Task prompt>
Reproduce exactly the lines from the top of the records below through the line holding "Task: Click the JSON braces format icon".

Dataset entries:
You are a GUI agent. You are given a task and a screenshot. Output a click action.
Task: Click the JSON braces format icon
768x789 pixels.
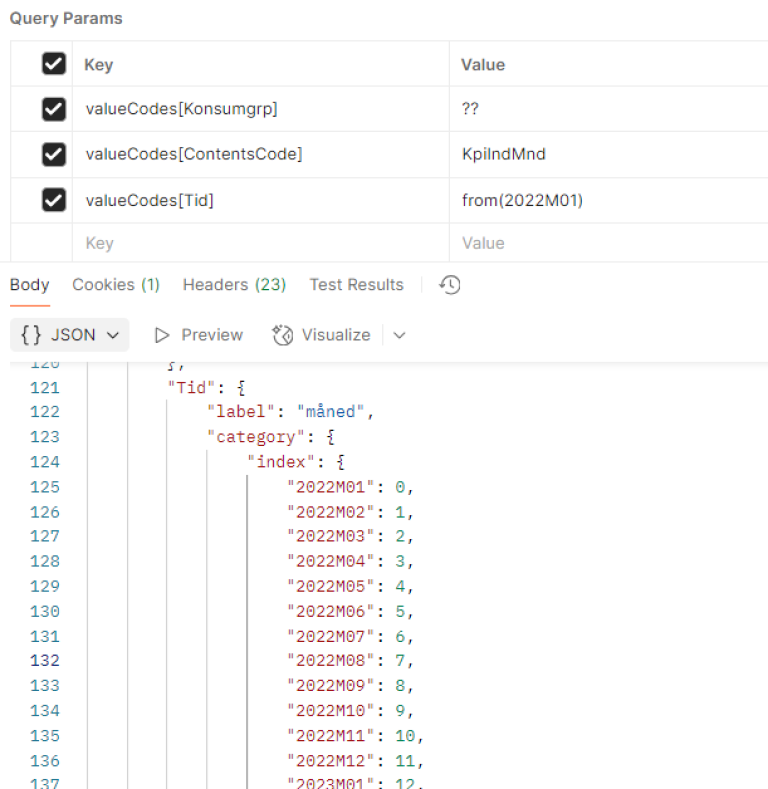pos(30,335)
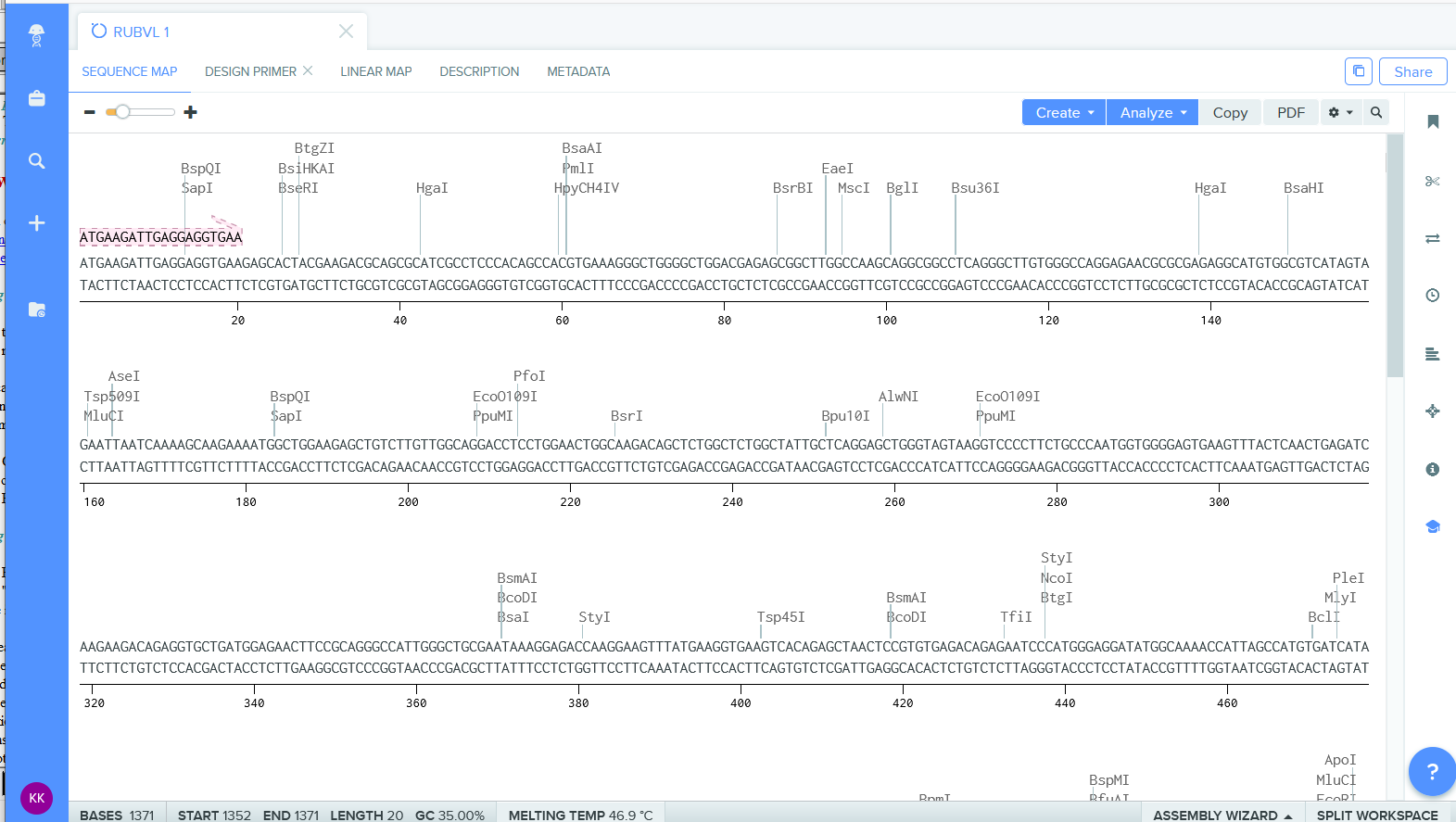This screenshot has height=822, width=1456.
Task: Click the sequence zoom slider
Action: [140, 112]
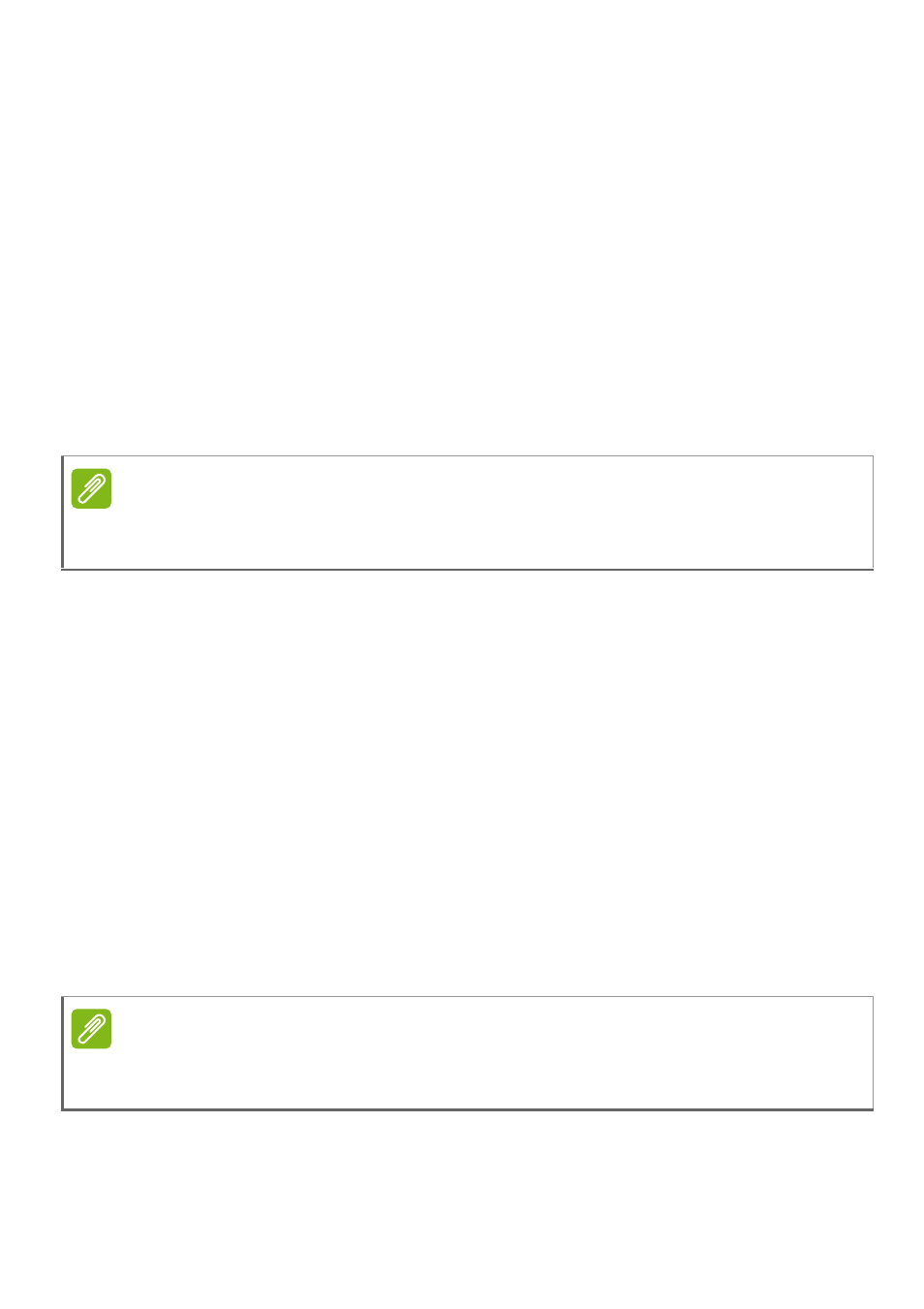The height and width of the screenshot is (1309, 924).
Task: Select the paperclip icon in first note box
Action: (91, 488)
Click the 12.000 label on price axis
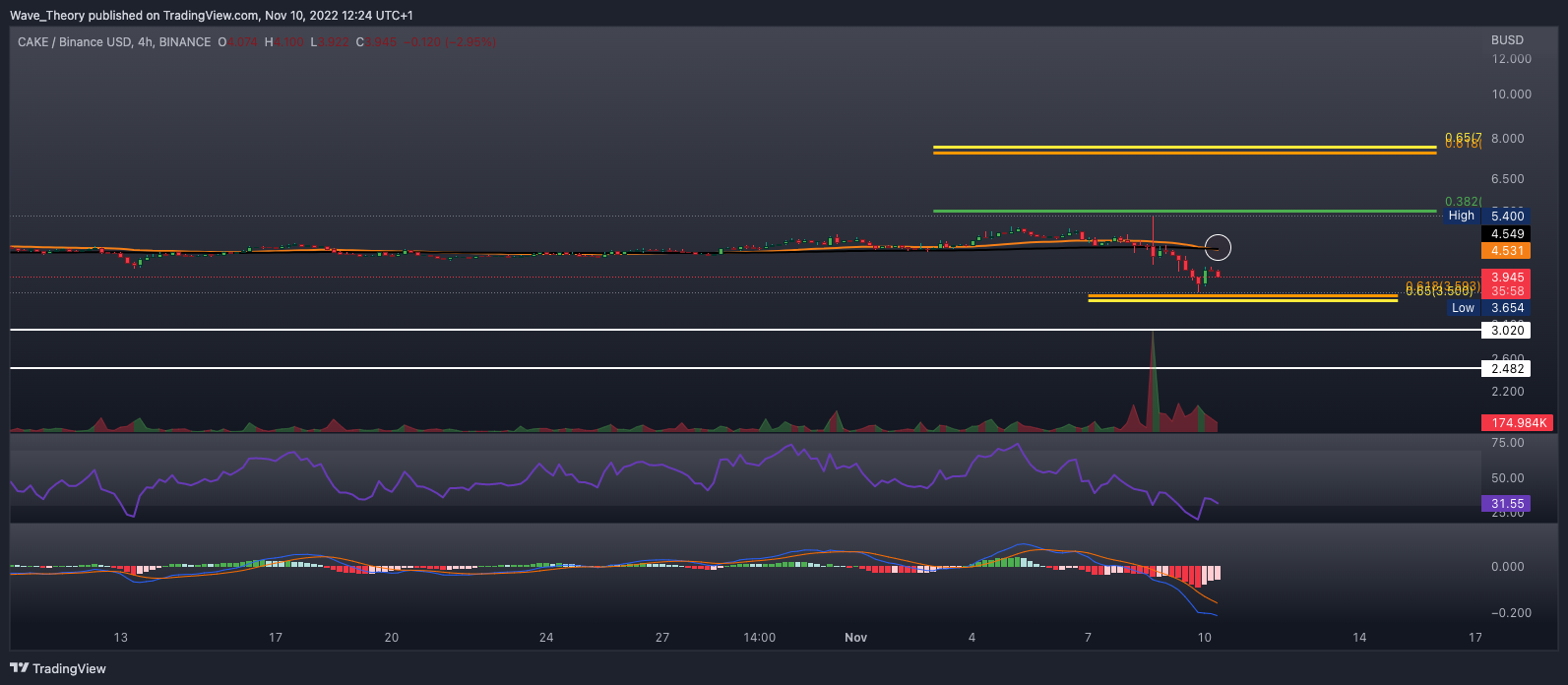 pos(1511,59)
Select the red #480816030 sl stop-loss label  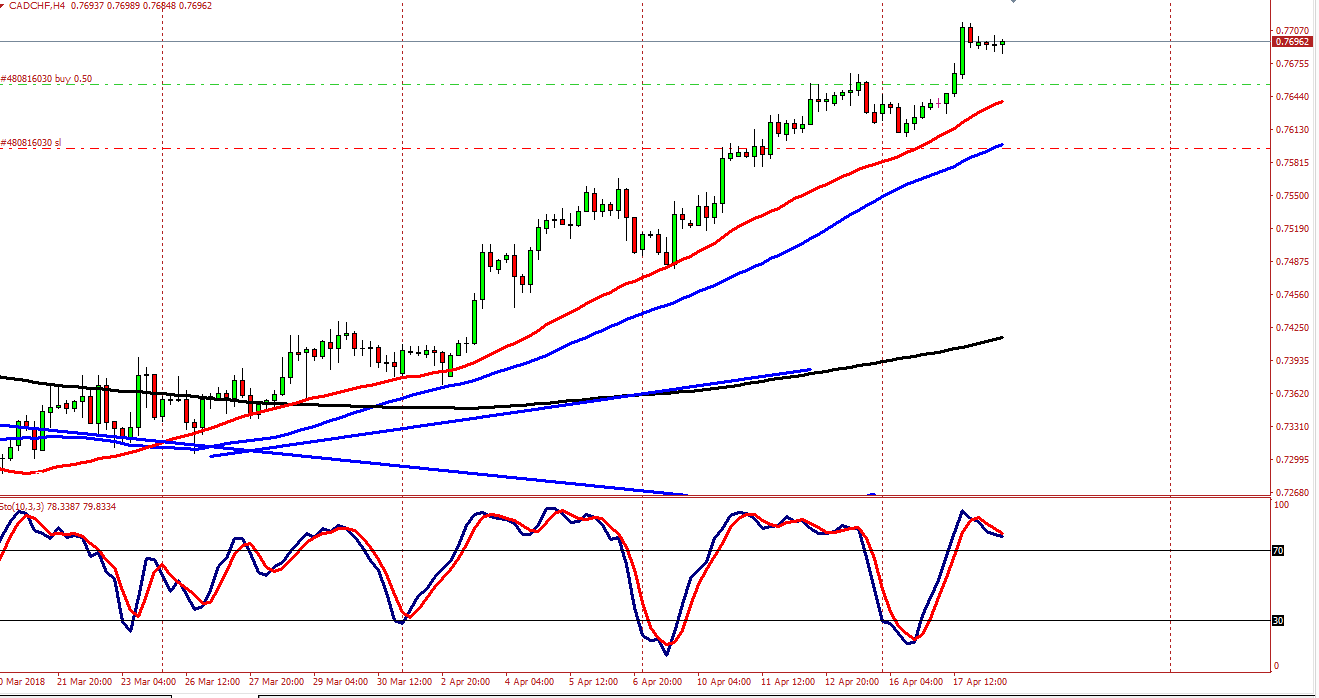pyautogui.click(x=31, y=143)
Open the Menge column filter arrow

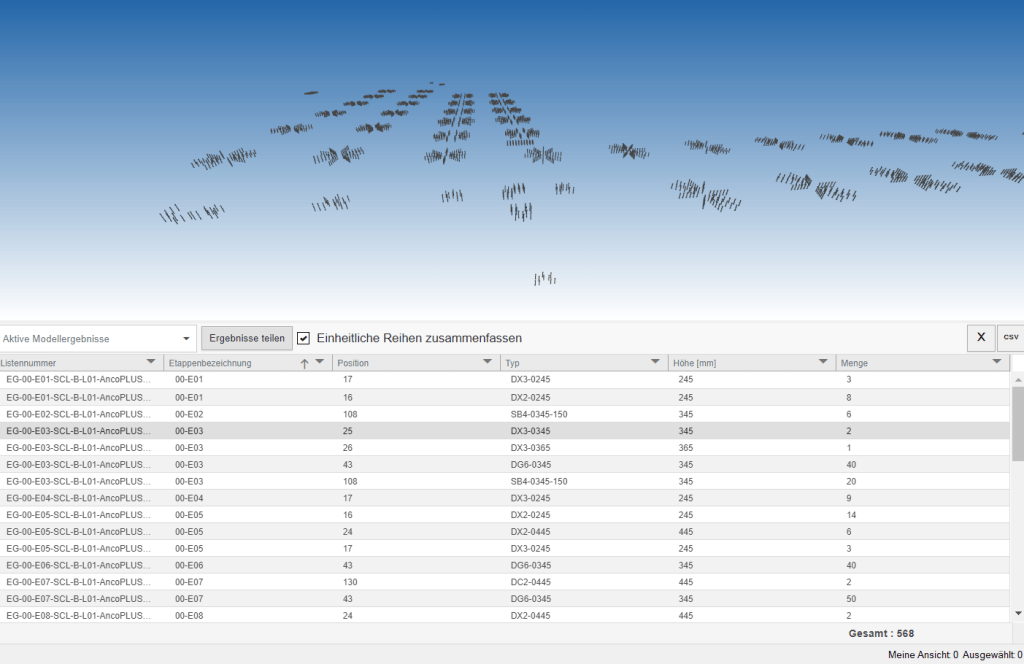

Expected answer>
You are a GUI agent. You are given a task and a screenshot. Output a click action.
Task: Click the JSON braces format icon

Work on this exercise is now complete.